### Problem description
In the entries below, find the line containing "600x451 pixels.". Write out that line and all lines after it, exactly, and nothing else.

BEGIN Available data

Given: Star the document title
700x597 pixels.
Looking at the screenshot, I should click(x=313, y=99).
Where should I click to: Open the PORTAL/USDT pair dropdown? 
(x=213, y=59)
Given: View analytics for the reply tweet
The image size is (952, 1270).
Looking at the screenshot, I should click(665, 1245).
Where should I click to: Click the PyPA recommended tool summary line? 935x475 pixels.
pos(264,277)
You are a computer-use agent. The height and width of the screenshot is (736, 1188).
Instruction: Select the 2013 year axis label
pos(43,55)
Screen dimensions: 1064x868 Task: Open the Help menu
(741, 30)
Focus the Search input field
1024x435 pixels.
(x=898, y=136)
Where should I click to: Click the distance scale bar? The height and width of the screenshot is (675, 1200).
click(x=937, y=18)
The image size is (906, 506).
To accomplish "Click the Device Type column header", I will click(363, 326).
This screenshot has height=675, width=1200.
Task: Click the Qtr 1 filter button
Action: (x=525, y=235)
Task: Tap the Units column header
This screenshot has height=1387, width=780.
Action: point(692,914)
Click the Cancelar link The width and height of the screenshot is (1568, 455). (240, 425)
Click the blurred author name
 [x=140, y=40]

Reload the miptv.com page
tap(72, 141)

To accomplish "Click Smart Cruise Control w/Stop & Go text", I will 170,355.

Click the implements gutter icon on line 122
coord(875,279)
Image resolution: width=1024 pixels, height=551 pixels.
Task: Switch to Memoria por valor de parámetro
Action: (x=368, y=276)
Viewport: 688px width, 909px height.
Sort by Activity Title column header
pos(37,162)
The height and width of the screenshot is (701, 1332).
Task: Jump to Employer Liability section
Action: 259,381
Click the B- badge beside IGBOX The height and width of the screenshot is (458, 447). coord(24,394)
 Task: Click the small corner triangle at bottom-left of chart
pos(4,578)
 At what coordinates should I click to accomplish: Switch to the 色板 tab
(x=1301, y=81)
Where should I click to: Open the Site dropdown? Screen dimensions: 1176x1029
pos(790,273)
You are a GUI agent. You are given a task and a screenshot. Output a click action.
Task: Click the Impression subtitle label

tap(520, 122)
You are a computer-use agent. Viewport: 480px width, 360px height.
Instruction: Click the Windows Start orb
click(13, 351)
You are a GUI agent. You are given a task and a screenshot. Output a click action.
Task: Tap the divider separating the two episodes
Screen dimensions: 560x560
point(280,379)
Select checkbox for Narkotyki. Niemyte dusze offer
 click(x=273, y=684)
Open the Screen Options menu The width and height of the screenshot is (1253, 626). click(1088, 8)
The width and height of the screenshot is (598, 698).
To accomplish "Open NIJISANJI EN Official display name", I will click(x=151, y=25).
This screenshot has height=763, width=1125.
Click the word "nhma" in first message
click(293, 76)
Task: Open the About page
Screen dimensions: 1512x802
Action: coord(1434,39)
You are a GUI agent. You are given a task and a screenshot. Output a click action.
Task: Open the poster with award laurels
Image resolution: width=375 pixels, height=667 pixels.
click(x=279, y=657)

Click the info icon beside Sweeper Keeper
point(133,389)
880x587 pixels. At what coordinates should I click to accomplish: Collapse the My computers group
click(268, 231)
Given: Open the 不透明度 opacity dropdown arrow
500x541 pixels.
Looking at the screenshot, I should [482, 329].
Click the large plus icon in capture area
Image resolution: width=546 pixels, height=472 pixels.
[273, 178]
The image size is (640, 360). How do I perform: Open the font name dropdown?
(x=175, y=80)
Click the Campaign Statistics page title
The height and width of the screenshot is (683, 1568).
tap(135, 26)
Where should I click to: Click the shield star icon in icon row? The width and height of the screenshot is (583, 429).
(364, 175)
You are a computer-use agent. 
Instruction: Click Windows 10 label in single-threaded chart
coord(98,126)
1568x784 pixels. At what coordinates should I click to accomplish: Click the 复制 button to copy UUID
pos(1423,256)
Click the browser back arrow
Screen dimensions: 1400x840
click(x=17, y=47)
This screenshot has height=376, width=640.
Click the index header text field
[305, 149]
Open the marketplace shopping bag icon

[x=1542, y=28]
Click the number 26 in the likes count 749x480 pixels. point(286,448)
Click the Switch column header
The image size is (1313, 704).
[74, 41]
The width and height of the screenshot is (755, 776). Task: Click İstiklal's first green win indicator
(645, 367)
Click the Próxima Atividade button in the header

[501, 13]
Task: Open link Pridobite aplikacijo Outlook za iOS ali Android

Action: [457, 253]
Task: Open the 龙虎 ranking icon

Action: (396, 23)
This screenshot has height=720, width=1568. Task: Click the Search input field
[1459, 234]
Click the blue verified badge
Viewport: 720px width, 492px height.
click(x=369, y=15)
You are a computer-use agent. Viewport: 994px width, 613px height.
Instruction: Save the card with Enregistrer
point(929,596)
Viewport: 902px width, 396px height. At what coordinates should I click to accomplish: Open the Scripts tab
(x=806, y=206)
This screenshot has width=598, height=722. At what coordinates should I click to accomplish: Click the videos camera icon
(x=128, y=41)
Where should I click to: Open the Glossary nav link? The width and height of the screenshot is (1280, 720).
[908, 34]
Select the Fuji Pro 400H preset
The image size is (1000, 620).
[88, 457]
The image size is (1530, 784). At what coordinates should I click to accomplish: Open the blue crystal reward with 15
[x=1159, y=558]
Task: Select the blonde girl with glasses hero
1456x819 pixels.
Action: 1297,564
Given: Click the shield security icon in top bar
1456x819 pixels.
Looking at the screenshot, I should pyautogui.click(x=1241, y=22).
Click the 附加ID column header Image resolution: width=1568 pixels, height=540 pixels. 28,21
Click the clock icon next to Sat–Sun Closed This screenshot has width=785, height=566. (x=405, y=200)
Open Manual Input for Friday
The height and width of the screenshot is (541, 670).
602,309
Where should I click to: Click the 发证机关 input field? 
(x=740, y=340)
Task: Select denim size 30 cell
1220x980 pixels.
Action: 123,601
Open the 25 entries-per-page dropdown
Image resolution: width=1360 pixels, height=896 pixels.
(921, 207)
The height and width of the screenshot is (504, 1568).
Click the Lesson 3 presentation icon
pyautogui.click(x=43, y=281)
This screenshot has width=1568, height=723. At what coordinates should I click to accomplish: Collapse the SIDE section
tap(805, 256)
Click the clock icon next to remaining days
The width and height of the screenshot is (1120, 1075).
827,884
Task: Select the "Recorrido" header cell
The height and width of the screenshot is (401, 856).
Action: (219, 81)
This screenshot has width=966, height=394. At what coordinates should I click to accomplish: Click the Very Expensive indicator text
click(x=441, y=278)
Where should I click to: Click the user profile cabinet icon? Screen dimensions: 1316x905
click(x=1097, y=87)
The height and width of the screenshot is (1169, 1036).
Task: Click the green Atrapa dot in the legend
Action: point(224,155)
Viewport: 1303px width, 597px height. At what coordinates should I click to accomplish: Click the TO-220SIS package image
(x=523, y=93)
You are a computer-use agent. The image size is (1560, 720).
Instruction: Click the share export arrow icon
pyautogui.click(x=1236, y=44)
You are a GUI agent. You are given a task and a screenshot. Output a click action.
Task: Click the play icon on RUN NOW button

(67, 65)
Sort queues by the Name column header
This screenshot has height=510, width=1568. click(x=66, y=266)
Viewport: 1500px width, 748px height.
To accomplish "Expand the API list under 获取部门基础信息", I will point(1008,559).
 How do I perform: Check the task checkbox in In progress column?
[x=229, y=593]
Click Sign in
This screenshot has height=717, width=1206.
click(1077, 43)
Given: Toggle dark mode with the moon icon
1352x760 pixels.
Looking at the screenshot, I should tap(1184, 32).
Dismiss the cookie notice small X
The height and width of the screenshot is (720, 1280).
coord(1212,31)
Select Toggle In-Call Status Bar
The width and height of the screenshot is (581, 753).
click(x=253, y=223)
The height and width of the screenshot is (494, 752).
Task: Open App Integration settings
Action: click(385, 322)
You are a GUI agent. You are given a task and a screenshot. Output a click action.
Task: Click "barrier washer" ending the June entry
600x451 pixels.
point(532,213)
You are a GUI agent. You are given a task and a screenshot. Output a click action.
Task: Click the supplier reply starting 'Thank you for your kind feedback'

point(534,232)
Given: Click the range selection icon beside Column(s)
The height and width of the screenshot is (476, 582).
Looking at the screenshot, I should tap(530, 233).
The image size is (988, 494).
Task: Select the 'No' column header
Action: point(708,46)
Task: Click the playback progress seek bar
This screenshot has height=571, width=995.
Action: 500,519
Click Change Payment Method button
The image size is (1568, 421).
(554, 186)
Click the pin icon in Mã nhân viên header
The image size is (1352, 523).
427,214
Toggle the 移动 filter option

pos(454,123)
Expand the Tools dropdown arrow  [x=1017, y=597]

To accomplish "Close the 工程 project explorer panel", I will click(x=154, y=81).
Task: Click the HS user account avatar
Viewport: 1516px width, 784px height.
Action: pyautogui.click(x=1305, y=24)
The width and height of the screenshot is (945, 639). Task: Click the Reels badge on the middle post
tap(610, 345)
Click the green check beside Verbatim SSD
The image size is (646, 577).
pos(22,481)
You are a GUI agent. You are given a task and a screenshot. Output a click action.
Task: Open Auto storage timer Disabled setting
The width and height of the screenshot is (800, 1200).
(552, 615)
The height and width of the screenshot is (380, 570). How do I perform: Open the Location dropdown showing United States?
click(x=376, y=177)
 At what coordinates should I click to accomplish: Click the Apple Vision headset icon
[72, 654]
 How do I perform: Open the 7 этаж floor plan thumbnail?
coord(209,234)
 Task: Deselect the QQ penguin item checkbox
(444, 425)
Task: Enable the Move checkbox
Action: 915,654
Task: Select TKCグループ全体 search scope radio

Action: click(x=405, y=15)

END Available data

### Answer to this task
600x451 pixels.
point(532,213)
You are a GUI agent. You are given a task and a screenshot. Output a click action.
Task: Click the supplier reply starting 'Thank you for your kind feedback'

point(534,232)
Given: Click the range selection icon beside Column(s)
The height and width of the screenshot is (476, 582).
Looking at the screenshot, I should tap(530, 233).
The image size is (988, 494).
Task: Select the 'No' column header
Action: point(708,46)
Task: Click the playback progress seek bar
This screenshot has height=571, width=995.
Action: 500,519
Click Change Payment Method button
The image size is (1568, 421).
(554, 186)
Click the pin icon in Mã nhân viên header
The image size is (1352, 523).
427,214
Toggle the 移动 filter option

pos(454,123)
Expand the Tools dropdown arrow  [x=1017, y=597]

To accomplish "Close the 工程 project explorer panel", I will click(x=154, y=81).
Task: Click the HS user account avatar
Viewport: 1516px width, 784px height.
Action: pyautogui.click(x=1305, y=24)
The width and height of the screenshot is (945, 639). Task: Click the Reels badge on the middle post
tap(610, 345)
Click the green check beside Verbatim SSD
The image size is (646, 577).
pos(22,481)
You are a GUI agent. You are given a task and a screenshot. Output a click action.
Task: Open Auto storage timer Disabled setting
The width and height of the screenshot is (800, 1200).
(552, 615)
The height and width of the screenshot is (380, 570). How do I perform: Open the Location dropdown showing United States?
click(x=376, y=177)
 At what coordinates should I click to accomplish: Click the Apple Vision headset icon
[72, 654]
 How do I perform: Open the 7 этаж floor plan thumbnail?
coord(209,234)
 Task: Deselect the QQ penguin item checkbox
(444, 425)
Task: Enable the Move checkbox
Action: 915,654
Task: Select TKCグループ全体 search scope radio

Action: click(x=405, y=15)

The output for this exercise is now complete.